PROBLEM TO SOLVE: In the rows below, copy the lines from the line containing "This screenshot has width=1500, height=827." up to and including the line containing "pos(1459,799)", replacing "Campus" with "Department" and leaving all else unchanged. Give only those lines and omit the pictures.

--- START ENTRIES SUPPLIED ---

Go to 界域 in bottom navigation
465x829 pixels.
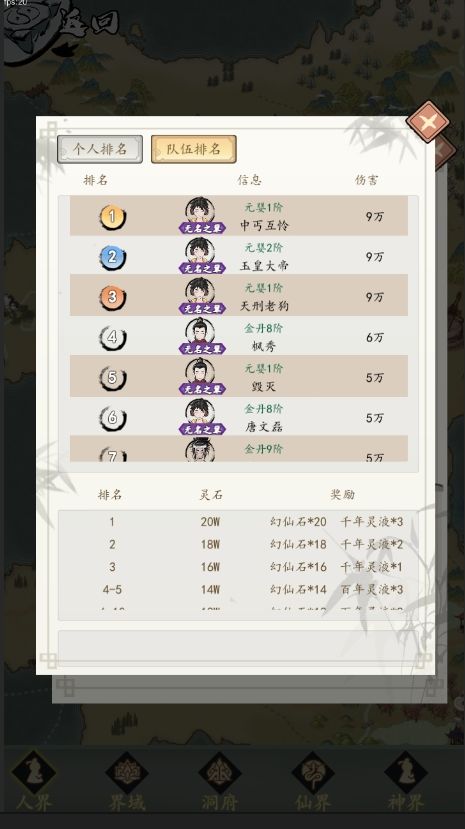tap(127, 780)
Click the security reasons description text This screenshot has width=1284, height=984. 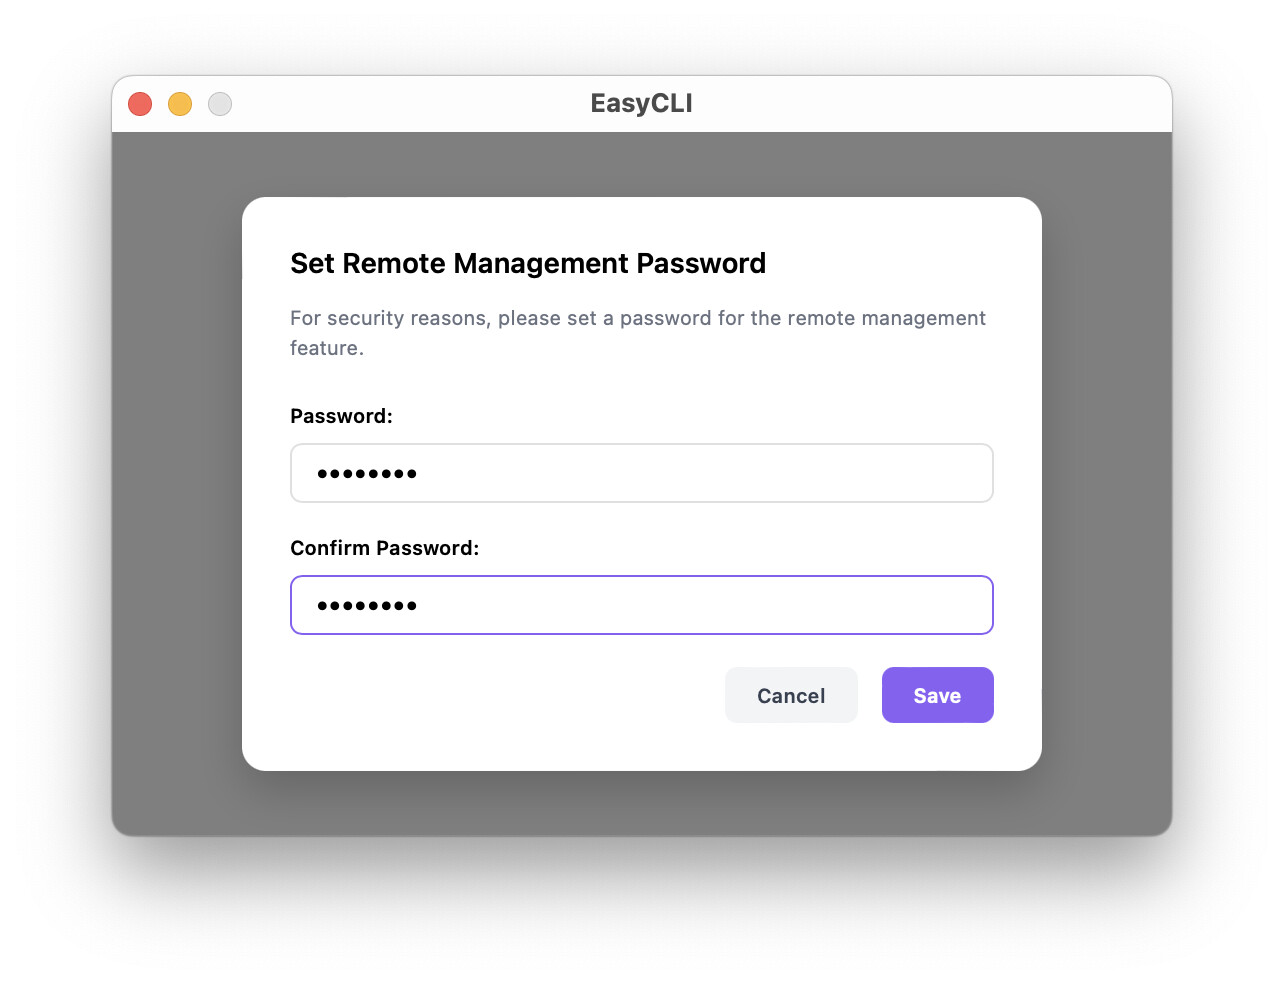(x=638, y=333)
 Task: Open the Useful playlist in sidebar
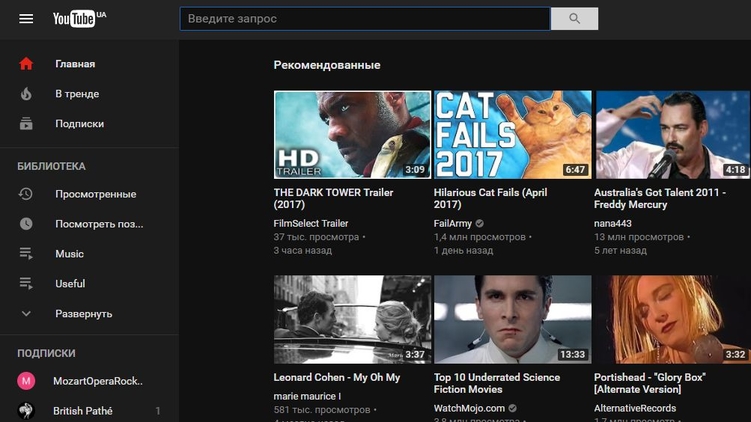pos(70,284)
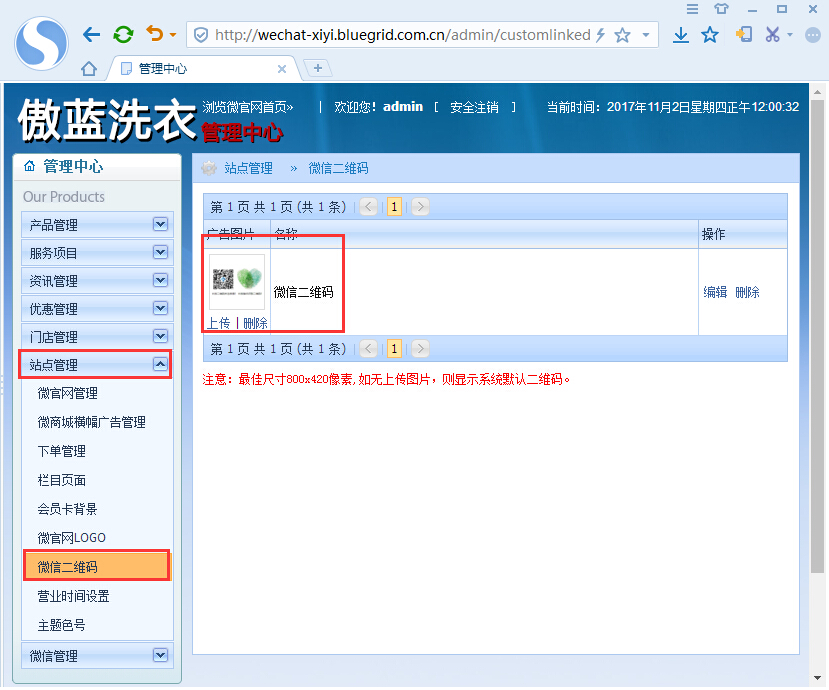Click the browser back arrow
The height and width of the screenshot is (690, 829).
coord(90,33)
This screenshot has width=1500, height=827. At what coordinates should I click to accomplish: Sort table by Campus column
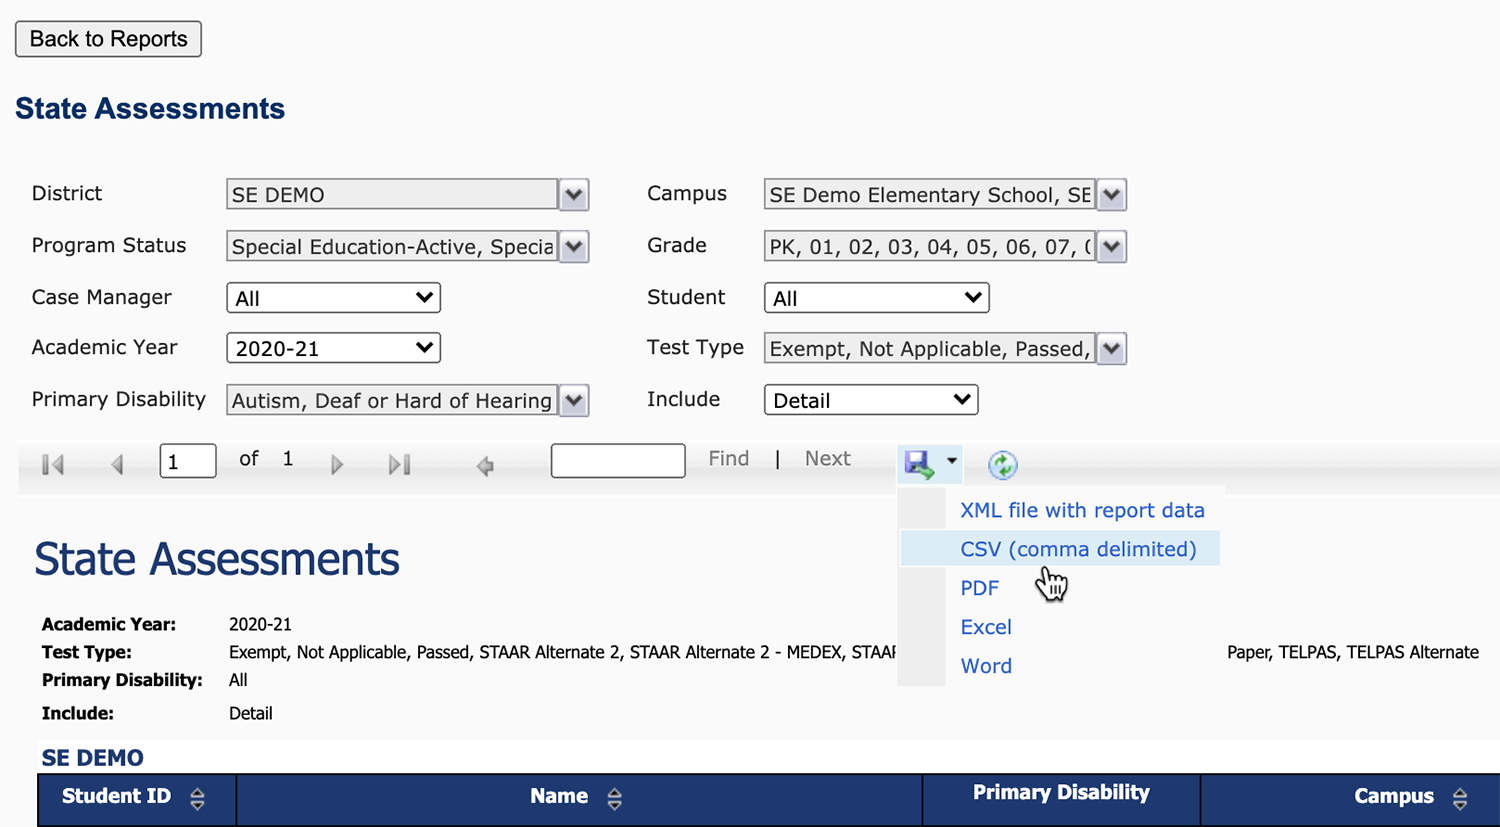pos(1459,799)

--- END ENTRIES SUPPLIED ---
--- START ENTRIES SUPPLIED ---

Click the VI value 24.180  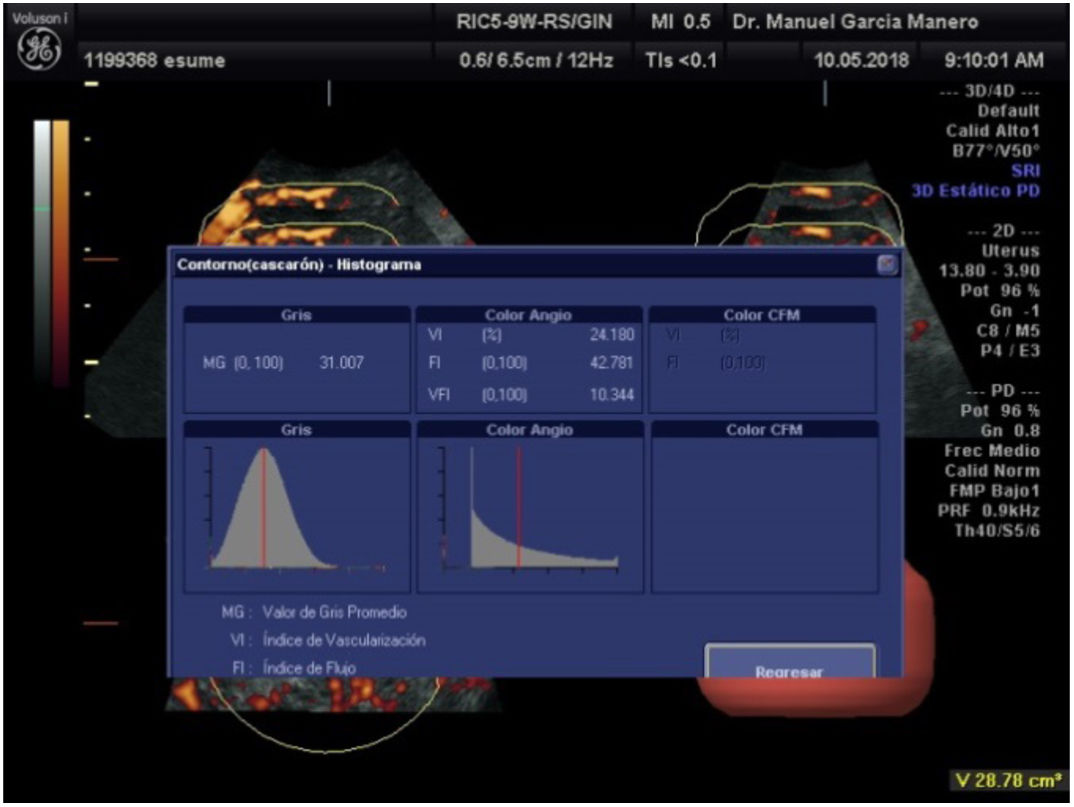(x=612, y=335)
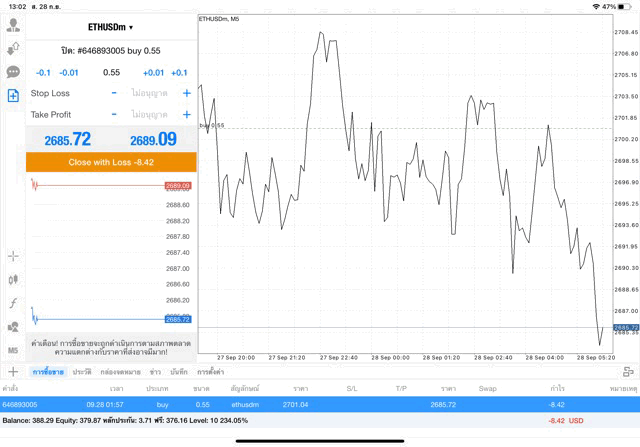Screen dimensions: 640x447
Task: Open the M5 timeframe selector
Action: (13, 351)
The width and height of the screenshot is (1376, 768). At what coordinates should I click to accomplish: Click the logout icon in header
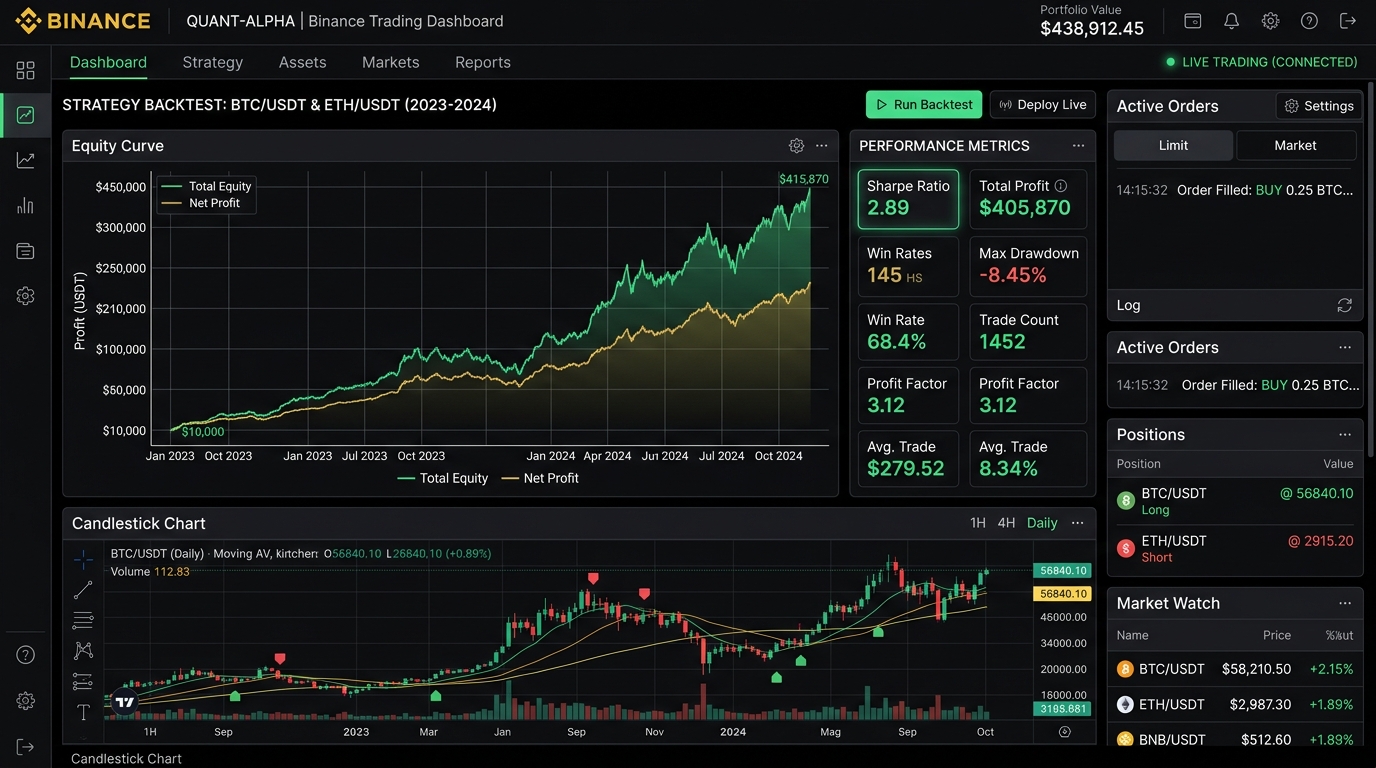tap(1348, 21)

--- END ENTRIES SUPPLIED ---
--- START ENTRIES SUPPLIED ---

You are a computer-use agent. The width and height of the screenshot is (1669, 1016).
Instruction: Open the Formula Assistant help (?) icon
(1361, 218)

--- END ENTRIES SUPPLIED ---

SOLUTION BELOW:
This screenshot has width=1500, height=827. At what coordinates should I click to accomplish: Sort table by Department column
pos(1459,799)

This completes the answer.